To find out, the two teams behind the new work used similar strategies aimed at determining how long proteins stick around. Both fed female mice chow that contained a heavy version of either carbon or nitrogen. The animals incorporated the hefty element into their proteins—as did their pups in the uterus. Soon after the young were born, the scientists switched them to food containing a lighter, more common form of carbon or nitrogen. Any proteins these second-generation rodents made before the changeover would contain the heavier element, whereas proteins made later would carry the lighter version, enabling the researchers to gauge the proteins’ age.
One group, led by cell biologist Melina Schuh of the Max Planck Institute for Multidisciplinary Sciences, analyzed oocytes from 8-week-old mice, which are in their reproductive prime. About 10% of the proteins in these cells were fashioned while the animals were in utero, they reported last month in Nature Cell Biology.
To determine how quickly these proteins broke down, the researchers again used food-switching to tag proteins in the ovaries of adults up to 15 months old—an advanced age for mice. Mathematical modeling indicated more than 10% of the proteins had a half-life—the time for 50% of the molecules to decay—of more than 100 days, roughly 13% of a mouse’s life span. Many abided in the ovaries for most of the rodents’ lives. Given how long oocytes hang on in mammals, “it makes a lot of sense for the ovary to have these long-lived proteins,” Schuh says.
Ewa Bomba-Warczak, a neuroscientist at the University of Pennsylvania, and colleagues made similar findings, which they described in a paper accepted in eLife. When the researchers analyzed oocytes from 7-month-old mice, they discovered that about 5% of the oocyte proteins were synthesized before or shortly after birth. By the age of 11 months, the rodents still had nearly 10% of that long-lived group.
“They are both well-done, impressive studies from well-respected groups in our field,” says Karen Berkowitz, a reproductive biologist and endocrinologist at the Drexel University College of Medicine.
Both studies also found some proteins are more likely to stick around than others. One that stands out, says neuroscientist Jeffrey Savas of Northwestern University, a co-author of the eLife study, is ZP3, which is important because it’s also the receptor on the egg surface that allows sperm to enter. Mitochondria were also rich in long-lasting proteins. Offspring inherit the organelles from their mother, and durable proteins might ensure that mitochondria are sound when they are passed on via eggs. “The mother gives all the mitochondria to the next generation,” says reproductive biologist Lei Lei of the University of Missouri School of Medicine.”They’d better be good,”
Researchers say the results don’t suggest obvious ways to boost ovarian function.
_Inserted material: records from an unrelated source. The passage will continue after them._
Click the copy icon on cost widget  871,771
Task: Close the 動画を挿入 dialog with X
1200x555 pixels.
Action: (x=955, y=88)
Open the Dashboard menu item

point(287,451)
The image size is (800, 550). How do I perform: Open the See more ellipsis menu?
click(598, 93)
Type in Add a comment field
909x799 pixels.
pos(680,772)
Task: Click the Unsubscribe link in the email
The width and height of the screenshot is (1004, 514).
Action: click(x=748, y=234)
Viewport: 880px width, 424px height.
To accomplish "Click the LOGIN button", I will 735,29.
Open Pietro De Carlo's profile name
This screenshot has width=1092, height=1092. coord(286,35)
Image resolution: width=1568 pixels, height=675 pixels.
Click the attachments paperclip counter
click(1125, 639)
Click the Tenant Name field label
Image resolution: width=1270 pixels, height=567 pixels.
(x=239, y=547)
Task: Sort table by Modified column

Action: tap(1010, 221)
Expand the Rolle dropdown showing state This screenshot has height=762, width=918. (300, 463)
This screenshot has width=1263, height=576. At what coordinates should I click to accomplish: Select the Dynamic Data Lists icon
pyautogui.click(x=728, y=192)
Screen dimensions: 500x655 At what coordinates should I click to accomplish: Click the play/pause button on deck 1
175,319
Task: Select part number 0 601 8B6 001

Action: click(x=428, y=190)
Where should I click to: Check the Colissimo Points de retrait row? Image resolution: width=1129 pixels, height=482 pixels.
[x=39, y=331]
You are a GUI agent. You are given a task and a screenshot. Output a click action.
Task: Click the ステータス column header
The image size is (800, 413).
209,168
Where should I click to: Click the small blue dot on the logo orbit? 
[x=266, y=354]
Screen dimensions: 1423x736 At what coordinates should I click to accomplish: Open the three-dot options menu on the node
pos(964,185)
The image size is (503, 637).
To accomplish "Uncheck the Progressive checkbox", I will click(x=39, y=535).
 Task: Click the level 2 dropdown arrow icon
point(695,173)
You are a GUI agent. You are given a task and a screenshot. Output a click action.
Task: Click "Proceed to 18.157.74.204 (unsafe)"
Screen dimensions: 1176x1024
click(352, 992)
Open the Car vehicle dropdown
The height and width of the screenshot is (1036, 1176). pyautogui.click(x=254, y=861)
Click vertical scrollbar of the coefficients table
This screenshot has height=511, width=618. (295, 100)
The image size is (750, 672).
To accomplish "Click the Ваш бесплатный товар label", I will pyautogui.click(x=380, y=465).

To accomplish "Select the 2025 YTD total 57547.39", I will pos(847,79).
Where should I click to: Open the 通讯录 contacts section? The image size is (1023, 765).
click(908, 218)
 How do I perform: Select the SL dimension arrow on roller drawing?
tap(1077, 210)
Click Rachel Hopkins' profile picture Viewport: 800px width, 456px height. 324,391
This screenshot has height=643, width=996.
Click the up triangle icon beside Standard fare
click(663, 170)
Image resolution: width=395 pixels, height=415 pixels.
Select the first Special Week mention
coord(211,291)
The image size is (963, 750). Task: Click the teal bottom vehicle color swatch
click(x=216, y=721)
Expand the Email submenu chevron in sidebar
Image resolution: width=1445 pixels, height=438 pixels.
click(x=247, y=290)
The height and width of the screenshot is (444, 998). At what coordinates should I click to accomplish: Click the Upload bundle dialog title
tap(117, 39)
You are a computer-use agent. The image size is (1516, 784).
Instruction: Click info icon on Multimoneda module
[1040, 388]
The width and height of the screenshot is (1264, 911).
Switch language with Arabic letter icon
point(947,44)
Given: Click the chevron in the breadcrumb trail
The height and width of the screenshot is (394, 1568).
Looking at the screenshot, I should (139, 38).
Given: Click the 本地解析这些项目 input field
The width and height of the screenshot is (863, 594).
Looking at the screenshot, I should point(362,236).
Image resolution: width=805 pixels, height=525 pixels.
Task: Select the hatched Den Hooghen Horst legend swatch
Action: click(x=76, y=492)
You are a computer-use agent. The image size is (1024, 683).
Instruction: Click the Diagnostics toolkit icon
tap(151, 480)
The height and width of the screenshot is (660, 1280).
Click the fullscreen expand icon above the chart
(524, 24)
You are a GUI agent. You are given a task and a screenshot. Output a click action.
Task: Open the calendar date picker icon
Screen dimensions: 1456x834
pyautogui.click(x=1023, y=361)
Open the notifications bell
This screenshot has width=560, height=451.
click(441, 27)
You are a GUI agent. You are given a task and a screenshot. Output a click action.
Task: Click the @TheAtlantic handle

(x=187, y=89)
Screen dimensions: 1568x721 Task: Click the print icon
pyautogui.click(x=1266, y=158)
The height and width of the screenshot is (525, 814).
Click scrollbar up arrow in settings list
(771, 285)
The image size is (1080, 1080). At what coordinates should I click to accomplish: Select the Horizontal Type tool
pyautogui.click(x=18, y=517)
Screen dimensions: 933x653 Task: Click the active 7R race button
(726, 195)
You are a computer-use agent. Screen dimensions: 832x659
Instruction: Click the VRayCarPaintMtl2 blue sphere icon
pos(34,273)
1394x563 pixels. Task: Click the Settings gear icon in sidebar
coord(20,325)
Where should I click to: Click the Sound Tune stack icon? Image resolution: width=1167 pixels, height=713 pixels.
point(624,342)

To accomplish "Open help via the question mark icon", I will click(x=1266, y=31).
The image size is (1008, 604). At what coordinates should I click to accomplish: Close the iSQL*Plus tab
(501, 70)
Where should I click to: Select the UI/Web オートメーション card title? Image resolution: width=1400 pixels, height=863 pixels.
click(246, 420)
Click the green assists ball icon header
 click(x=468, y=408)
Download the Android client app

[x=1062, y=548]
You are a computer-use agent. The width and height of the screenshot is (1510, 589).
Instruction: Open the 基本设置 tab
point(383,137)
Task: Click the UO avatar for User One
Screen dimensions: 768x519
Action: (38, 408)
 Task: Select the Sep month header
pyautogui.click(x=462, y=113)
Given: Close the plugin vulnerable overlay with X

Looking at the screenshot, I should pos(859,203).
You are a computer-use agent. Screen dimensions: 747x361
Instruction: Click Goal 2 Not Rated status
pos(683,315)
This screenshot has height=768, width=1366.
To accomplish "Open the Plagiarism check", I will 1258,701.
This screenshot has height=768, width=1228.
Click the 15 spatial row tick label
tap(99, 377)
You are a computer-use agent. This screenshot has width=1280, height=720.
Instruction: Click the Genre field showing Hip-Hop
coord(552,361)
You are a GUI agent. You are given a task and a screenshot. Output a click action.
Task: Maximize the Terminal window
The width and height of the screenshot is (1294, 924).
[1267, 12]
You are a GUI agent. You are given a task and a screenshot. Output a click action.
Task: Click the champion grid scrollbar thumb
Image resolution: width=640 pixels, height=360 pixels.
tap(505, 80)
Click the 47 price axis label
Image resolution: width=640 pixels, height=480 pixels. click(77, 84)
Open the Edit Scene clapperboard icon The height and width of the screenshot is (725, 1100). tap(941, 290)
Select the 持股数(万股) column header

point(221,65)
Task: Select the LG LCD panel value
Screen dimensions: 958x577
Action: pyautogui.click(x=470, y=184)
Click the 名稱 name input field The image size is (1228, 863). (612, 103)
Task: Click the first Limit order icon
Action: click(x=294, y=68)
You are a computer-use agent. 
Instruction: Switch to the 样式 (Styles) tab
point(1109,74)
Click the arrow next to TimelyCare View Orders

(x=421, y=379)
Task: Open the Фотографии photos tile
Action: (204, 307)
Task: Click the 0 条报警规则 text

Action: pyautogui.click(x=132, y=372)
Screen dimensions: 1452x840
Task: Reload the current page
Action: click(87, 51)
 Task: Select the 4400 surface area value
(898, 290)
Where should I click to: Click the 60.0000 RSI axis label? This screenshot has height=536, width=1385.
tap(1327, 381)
But Yale University School of Medicine reproductive biologist Amanda Kallen says diagnostic tests based on long-lived protein levels could be valuable for patients worried about their fertility. “Even if I can’t stop aging of the ovary, if I can predict who’s going to age faster, I can offer something like egg freezing.”
The gradual disappearance of long-lived proteins from the ovaries may help explain why fertility falls after a certain age. Francesca Duncan, a reproductive biologist at Northwestern and a co-author on the eLife study, says she initially thought the opposite because cells can’t change out long-lived proteins, and they may accumulate so much damage over time that they fail. “I had assumed that if a protein was long-lived, it had to be bad,” Duncan says.